The results of DIA are operator independent. Users who installed several instruments in their factories worldwide find that CAMSIZER provides much better reproducibility of measurements taken at their different sites compared to sieve analysis.
Dynamic Image Analysis with
Patented Dual Camera Technology
With the installation of in excess of 900 CAMSIZER systems worldwide, this optical particle analyser is the most successful instrument for particle size and particle shape analysis of dry bulk materials with Dynamic Image Analysis. The system is a well-proven alternative to traditional sieve analysis and also allows for reliable detection of the dust fraction.
Main application areas include quality control, research and production monitoring. The CAMSIZER has the option of either partial or complete automation of the production process control using on-line or at line options.

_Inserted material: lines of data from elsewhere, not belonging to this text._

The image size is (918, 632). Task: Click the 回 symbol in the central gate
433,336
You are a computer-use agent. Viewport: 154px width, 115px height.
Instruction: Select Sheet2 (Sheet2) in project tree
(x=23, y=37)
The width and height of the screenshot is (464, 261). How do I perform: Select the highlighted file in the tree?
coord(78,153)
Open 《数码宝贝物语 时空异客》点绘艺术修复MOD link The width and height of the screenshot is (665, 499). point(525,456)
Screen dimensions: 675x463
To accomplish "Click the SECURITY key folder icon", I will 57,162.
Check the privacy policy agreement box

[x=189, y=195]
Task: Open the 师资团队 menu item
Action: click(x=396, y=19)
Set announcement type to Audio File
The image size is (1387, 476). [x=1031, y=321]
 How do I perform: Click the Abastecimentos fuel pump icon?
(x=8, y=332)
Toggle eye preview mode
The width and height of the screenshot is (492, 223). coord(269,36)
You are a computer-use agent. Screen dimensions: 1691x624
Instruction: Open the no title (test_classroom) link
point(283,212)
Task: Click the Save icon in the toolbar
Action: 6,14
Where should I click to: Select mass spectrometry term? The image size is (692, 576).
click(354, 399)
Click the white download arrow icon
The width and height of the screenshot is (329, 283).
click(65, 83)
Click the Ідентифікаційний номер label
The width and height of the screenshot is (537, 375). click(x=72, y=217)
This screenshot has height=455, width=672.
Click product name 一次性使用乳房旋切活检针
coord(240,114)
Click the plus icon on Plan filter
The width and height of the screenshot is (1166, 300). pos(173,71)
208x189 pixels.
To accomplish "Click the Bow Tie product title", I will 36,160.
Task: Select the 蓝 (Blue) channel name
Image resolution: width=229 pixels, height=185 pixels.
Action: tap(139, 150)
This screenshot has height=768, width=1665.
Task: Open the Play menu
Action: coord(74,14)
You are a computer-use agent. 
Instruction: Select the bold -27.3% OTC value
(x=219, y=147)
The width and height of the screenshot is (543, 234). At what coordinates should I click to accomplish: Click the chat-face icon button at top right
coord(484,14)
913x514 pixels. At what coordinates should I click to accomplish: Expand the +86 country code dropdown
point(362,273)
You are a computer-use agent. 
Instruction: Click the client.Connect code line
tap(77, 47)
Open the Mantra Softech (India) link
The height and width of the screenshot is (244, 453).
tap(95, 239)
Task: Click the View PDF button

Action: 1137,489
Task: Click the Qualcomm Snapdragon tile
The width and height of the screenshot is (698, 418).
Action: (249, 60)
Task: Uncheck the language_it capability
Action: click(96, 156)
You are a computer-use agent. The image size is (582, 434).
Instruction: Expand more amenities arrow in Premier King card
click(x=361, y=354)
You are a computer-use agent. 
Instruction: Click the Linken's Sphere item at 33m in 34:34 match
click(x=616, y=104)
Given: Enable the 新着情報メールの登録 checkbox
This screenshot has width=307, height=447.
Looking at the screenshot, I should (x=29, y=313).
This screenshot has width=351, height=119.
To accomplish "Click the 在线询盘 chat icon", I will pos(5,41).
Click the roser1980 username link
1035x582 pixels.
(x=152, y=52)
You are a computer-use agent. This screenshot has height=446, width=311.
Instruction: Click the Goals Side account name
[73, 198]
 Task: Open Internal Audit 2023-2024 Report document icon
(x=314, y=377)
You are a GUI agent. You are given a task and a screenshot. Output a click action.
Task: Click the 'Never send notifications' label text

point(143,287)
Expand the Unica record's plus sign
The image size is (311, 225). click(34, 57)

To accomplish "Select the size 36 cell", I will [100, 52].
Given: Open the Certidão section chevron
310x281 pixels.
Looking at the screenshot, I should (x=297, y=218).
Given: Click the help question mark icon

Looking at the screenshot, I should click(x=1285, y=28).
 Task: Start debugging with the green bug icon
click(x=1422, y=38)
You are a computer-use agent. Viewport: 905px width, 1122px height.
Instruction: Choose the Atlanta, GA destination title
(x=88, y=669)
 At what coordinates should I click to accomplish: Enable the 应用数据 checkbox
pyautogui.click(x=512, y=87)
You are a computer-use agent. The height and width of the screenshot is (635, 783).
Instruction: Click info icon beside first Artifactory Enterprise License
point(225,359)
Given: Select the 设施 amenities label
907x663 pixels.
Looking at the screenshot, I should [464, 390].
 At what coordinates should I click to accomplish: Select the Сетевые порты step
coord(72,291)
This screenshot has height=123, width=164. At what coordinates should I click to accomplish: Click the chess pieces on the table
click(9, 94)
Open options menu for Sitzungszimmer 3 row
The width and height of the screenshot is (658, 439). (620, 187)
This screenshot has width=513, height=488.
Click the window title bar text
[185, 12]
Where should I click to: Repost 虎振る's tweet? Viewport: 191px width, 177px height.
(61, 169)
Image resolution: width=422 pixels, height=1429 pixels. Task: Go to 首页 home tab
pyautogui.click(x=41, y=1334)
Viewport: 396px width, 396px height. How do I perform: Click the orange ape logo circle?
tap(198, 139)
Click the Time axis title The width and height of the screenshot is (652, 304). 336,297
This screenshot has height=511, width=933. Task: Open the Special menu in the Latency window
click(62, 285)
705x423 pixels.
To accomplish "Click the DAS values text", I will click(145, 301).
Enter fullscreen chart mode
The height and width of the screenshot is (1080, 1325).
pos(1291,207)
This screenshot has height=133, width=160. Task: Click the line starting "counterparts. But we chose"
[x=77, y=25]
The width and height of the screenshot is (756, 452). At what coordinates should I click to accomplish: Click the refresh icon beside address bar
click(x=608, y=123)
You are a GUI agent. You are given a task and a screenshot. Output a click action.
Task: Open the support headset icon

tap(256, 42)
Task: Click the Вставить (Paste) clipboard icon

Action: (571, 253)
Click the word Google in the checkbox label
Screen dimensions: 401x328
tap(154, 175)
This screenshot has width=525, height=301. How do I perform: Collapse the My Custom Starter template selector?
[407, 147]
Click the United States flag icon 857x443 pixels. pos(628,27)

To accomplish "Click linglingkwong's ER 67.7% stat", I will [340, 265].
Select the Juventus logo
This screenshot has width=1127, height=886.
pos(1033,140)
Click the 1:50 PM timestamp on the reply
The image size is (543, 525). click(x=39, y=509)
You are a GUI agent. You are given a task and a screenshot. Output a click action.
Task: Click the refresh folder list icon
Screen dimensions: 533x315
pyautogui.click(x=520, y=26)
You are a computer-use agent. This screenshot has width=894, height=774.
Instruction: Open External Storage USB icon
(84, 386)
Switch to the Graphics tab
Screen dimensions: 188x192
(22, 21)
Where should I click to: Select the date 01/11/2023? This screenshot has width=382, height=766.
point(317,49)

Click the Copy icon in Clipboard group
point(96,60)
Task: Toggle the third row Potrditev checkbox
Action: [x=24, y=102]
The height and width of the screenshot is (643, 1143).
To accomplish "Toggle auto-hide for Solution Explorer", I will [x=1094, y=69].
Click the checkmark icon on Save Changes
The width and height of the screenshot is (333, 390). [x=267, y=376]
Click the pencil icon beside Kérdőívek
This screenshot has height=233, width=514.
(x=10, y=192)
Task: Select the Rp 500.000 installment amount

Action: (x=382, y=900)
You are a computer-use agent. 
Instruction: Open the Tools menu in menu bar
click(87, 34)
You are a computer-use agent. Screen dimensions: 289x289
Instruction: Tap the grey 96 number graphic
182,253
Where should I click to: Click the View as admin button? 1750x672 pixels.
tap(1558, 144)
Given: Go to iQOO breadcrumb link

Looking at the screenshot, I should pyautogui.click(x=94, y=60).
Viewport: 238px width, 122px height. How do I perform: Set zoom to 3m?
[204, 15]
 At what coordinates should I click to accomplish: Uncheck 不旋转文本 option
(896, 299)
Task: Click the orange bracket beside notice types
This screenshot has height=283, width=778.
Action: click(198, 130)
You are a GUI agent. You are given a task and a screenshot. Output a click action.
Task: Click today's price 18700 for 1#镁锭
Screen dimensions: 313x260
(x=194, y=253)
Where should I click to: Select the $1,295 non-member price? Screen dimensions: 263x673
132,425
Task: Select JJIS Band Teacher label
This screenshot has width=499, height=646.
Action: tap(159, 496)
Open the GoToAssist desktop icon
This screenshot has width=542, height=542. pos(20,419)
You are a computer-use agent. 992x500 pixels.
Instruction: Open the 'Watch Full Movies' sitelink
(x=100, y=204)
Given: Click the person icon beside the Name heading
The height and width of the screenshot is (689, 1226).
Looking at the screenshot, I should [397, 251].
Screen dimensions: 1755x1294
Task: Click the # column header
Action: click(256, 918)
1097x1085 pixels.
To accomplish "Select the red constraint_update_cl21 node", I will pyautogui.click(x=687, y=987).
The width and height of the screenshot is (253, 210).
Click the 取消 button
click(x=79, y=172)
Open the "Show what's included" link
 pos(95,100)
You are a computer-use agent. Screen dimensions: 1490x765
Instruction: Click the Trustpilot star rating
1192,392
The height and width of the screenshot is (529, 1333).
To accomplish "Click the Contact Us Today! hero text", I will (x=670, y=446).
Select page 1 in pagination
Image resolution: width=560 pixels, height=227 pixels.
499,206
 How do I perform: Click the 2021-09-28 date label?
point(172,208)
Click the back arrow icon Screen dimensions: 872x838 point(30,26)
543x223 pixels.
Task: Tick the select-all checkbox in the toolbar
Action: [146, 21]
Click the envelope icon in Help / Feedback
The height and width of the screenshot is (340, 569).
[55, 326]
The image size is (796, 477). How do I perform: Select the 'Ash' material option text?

Figure1. The CAMSIZER P4 features a patented dual camera system
The dual camera system of the latest generation, CAMSIZER P4, is superior to any other dynamic image analysers having a wider particle size range of 20 μm to 30 mm, analysis speed, accurate shape detection and resolution. The dual camera system provides optimised analysis conditions across the particle size range with no hardware changes and without compromising resolution or precision.
The vibrating chute feeds the sample to the CAMSIZER P4 and all particles fall individually through the measurement field. During the measurement procedure the two digital cameras (low noise CCDs) measure simultaneously. The basic camera detects large particles and the zoom camera detects the small ones. The combination of the varying image scale on each of these cameras allows both small and large particles to be captured at a high resolution.
Figure 2. The CAMSIZER P4 measures particles in a size range from 20 µm to 30 mm
The frame rate of the camera and the size of the measurement area determine the speed in which the particles can be measured. In order to replace the dual camera system with a single camera, it would require images with more than 40 megapixels with a frame rate of at least 30 Hz, which is currently not available.
CAMSIZER Versus Sieve Analysis
For fertilisers which consist of round particles the comparison between sieve analysis and CAMSIZER P4 results is excellent, even with multimodal distributions typical for mixtures of different minerals. Note the considerably higher resolution of the CAMSIZER curves compared to the few sieve classes displayed in Figure 3.
Due to the systematic differences between the methods ‘sieve analysis’ and ‘DIA’, the results will not agree in applications where the particles are irregular shaped, for example grains of sand. This is shown in Figure 4, left side. However, with the sieve correlation function, which is included in the CAMSIZER software, it is possible to achieve an almost 100% agreement, as demonstrated in the right hand side of Figure 4.
Figure 3. Comparison of sieve analysis results (blue) and CAMSIZER results (red) for round fertiliser particles. The agreement is excellent, both for monomodal (left) and multimodal (right) distributions (mixtures).
Figure 4. Comparison of sieve data (blue) and Camsizer data (red) for irregularly shaped particles. Although the result of the two methods is slightly different in the first place (left diagram), the CAMSIZER software achieves a perfect consistency by the integrated sieve correlation (right diagram).